È stato presentato in Senato il disegno di legge 726/2018 di modifica del D. Lgs. 231/2001. La novella, in particolare, introdurrebbe all’art. 1 del Decreto l’obbligo di dotarsi di Modelli Organizzativi e di nominare un Organismo di Vigilanza per le società a responsabilità limitata, società per azioni, società in accomandita per azioni, società cooperative e società consortili che in uno degli ultimi tre esercizi abbiano riportato un totale dell’attivo dello stato patrimoniale non inferiore a 4.400.000 euro, o ricavi delle vendite e delle prestazioni non inferiori a 8.800.000 euro.

Il medesimo obbligo graverebbe anche sulle società controllanti le società sopra indicate.
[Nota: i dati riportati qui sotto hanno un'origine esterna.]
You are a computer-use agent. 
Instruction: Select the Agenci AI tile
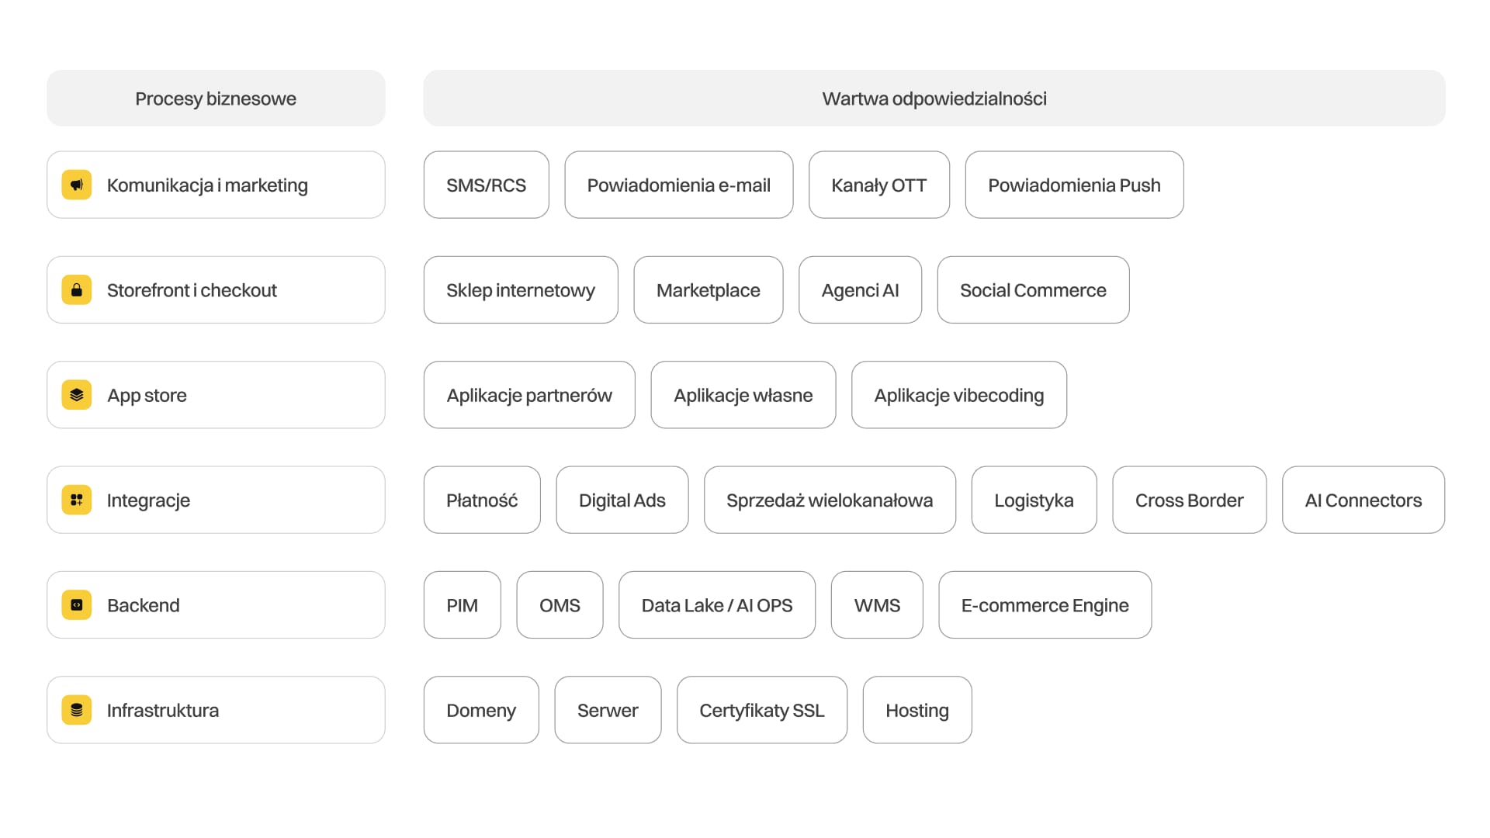click(861, 290)
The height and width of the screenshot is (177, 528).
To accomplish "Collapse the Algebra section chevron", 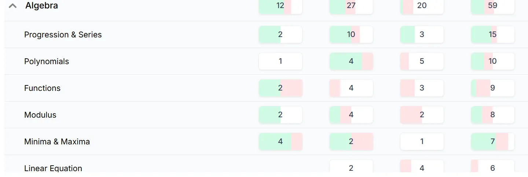I will (12, 6).
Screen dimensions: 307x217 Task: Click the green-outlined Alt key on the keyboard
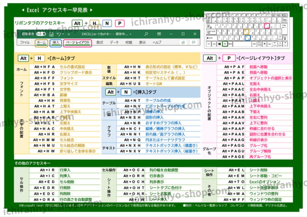tap(225, 44)
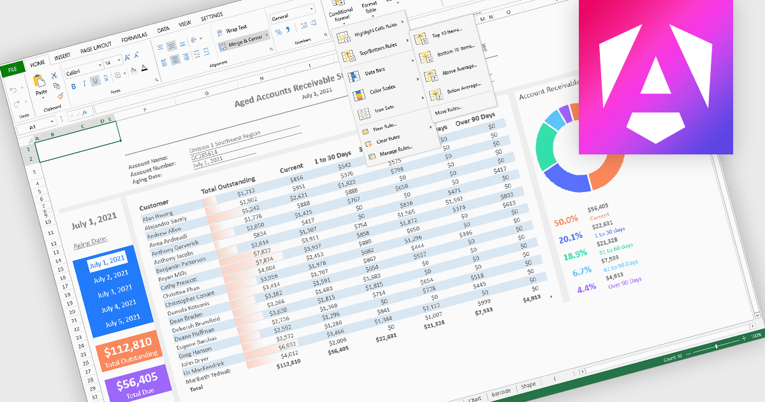Toggle Bold formatting
This screenshot has height=402, width=765.
pyautogui.click(x=73, y=86)
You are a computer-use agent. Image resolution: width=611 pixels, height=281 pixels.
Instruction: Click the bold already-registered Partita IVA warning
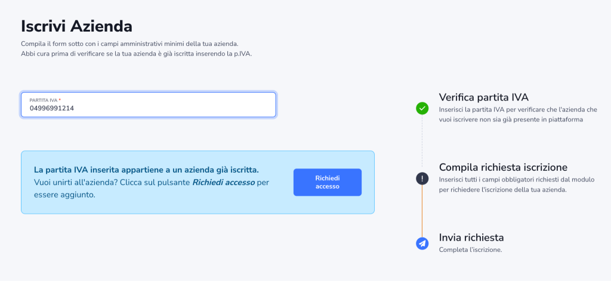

Per adempiere a tale obbligo le società dovranno depositare presso la camera di commercio, industria, artigianato e agricoltura di appartenenza la delibera di approvazione del Modello e di nomina dell’Organismo di Vigilanza, entro dieci giorni dall’adozione.

A decorrere dalla data di entrata in vigore della novella, gli enti inadempienti saranno condannati al pagamento di una sanzione pari a 200.000 euro per ciascun anno solare di inosservanza degli obblighi.